--- start of GIVEN RECORDS ---
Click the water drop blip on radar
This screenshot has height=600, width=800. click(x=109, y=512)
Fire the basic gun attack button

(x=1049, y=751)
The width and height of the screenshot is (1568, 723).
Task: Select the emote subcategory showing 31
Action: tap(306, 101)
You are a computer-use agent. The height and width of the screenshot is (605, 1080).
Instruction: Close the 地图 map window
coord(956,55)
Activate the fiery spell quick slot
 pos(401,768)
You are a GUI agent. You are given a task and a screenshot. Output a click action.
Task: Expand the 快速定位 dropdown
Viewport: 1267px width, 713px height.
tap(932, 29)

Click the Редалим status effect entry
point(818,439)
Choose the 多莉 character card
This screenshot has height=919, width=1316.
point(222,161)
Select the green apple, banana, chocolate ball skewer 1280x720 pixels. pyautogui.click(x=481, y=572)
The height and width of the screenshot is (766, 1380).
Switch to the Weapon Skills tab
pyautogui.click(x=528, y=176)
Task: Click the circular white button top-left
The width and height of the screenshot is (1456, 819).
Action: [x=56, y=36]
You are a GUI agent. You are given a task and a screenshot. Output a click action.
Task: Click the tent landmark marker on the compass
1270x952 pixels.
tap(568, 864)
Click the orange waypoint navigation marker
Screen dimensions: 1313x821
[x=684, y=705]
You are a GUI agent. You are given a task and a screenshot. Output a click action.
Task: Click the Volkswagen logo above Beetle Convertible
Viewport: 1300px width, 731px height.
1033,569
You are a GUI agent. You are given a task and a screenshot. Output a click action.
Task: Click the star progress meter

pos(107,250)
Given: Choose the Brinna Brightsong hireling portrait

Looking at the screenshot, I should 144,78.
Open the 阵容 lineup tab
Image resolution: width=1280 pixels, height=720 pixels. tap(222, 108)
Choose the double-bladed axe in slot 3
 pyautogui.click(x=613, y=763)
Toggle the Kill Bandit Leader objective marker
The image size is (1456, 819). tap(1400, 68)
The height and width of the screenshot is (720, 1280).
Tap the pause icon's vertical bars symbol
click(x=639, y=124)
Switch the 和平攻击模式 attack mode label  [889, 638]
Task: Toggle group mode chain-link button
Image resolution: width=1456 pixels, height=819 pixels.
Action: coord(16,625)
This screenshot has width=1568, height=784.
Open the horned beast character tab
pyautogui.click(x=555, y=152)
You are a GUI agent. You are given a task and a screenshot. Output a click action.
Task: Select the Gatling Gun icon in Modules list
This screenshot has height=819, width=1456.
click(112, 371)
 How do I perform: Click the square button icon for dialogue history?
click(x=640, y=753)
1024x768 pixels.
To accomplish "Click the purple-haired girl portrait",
--- end of GIVEN RECORDS ---
TASK GOAL: Rewrite the records above as a numbered list, one line per item, leaving out the blank lines.

WRITTEN SOLUTION:
1. Click the water drop blip on radar
2. This screenshot has height=600, width=800. click(x=109, y=512)
3. Fire the basic gun attack button
4. (x=1049, y=751)
5. The width and height of the screenshot is (1568, 723).
6. Task: Select the emote subcategory showing 31
7. Action: tap(306, 101)
8. You are a computer-use agent. The height and width of the screenshot is (605, 1080).
9. Instruction: Close the 地图 map window
10. coord(956,55)
11. Activate the fiery spell quick slot
12.  pos(401,768)
13. You are a GUI agent. You are given a task and a screenshot. Output a click action.
14. Task: Expand the 快速定位 dropdown
15. Viewport: 1267px width, 713px height.
16. tap(932, 29)
17. Click the Редалим status effect entry
18. point(818,439)
19. Choose the 多莉 character card
20. This screenshot has height=919, width=1316.
21. point(222,161)
22. Select the green apple, banana, chocolate ball skewer 1280x720 pixels. pyautogui.click(x=481, y=572)
23. The height and width of the screenshot is (766, 1380).
24. Switch to the Weapon Skills tab
25. pyautogui.click(x=528, y=176)
26. Task: Click the circular white button top-left
27. The width and height of the screenshot is (1456, 819).
28. Action: [x=56, y=36]
29. You are a GUI agent. You are given a task and a screenshot. Output a click action.
30. Task: Click the tent landmark marker on the compass
31. 1270x952 pixels.
32. tap(568, 864)
33. Click the orange waypoint navigation marker
34. Screen dimensions: 1313x821
35. [x=684, y=705]
36. You are a GUI agent. You are given a task and a screenshot. Output a click action.
37. Task: Click the Volkswagen logo above Beetle Convertible
38. Viewport: 1300px width, 731px height.
39. 1033,569
40. You are a GUI agent. You are given a task and a screenshot. Output a click action.
41. Task: Click the star progress meter
42. pos(107,250)
43. Given: Choose the Brinna Brightsong hireling portrait
44. Looking at the screenshot, I should 144,78.
45. Open the 阵容 lineup tab
46. Image resolution: width=1280 pixels, height=720 pixels. tap(222, 108)
47. Choose the double-bladed axe in slot 3
48.  pyautogui.click(x=613, y=763)
49. Toggle the Kill Bandit Leader objective marker
50. The image size is (1456, 819). tap(1400, 68)
51. The height and width of the screenshot is (720, 1280).
52. Tap the pause icon's vertical bars symbol
53. click(x=639, y=124)
54. Switch the 和平攻击模式 attack mode label  [889, 638]
55. Task: Toggle group mode chain-link button
56. Image resolution: width=1456 pixels, height=819 pixels.
57. Action: coord(16,625)
58. This screenshot has width=1568, height=784.
59. Open the horned beast character tab
60. pyautogui.click(x=555, y=152)
61. You are a GUI agent. You are given a task and a screenshot. Output a click action.
62. Task: Select the Gatling Gun icon in Modules list
63. This screenshot has height=819, width=1456.
64. click(112, 371)
65.  How do I perform: Click the square button icon for dialogue history?
66. click(x=640, y=753)
67. 1024x768 pixels.
68. To accomplish "Click the purple-haired girl portrait",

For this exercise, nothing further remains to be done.